Most patients with MPC remain asymptomatic. There have been reports of MPC resultant respiratory failure, which was seen in our case (4).
The diagnosis of MPC remains a challenge. It is commonly seen in autopsy among the patients with ESRD, however, this is rarely diagnosed clinically. A normal CXR does not exclude MPC (5). MPC may show bilateral airspace opacities, usually without sufficient density to suggest calcification, and often mimics pulmonary oedema and pneumonia. In our case, florid dense calcification changes on CXR suggested late features of MPC. CT thorax may have multiple diffuse calcified nodules; ground-glass opacities or consolidation, or confluent high-attenuation parenchymal consolidation involving mainly the upper lung zones (6,7). Magnetic resonance imaging is relatively insensitive for MPC and not recommended (8). Bone scan (99Tc-MDP) is sensitive, specific and less expensive, in detection of pulmonary calcification (9). It manifests as increase uptake of the radioisotope.

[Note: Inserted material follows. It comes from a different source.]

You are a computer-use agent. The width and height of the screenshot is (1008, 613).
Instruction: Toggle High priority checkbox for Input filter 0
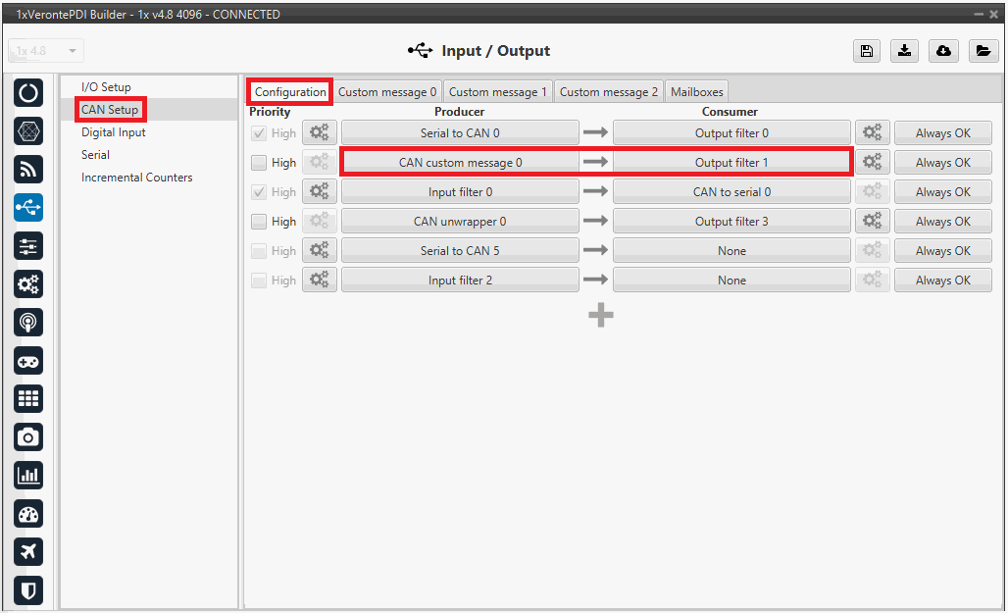pyautogui.click(x=259, y=192)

Our patient had long standing secondary hyperparathyroidism with multiple co-morbidities which put him into high risk for total parathyroidectomy. Despite having radiological changes, he remained asymptomatic for 6 years. Aggressive medical therapy to normalize calcium, phosphate, iPTH to slow down bone turnover did not seem to reverse MPC nor reverse his respiratory failure. There was suggestion that parathyroidectomy may improve vascular calcification (10). From our previous publication, four out of five patients with MPC developed after parathyroidectomy. We also showed patients with MPC had relatively low to normal iPTH, and normal ALP (11). Brandeburg et al also reported similar findings of low median iPTH levels among dialysis patients with calciphylaxis in their registry (12).
In conclusion, MPC is a rare complication of CKD-MDB and may result in respiratory failure. More research into its underlying pathophysiology is required to improve the prevention and treatment of MPC.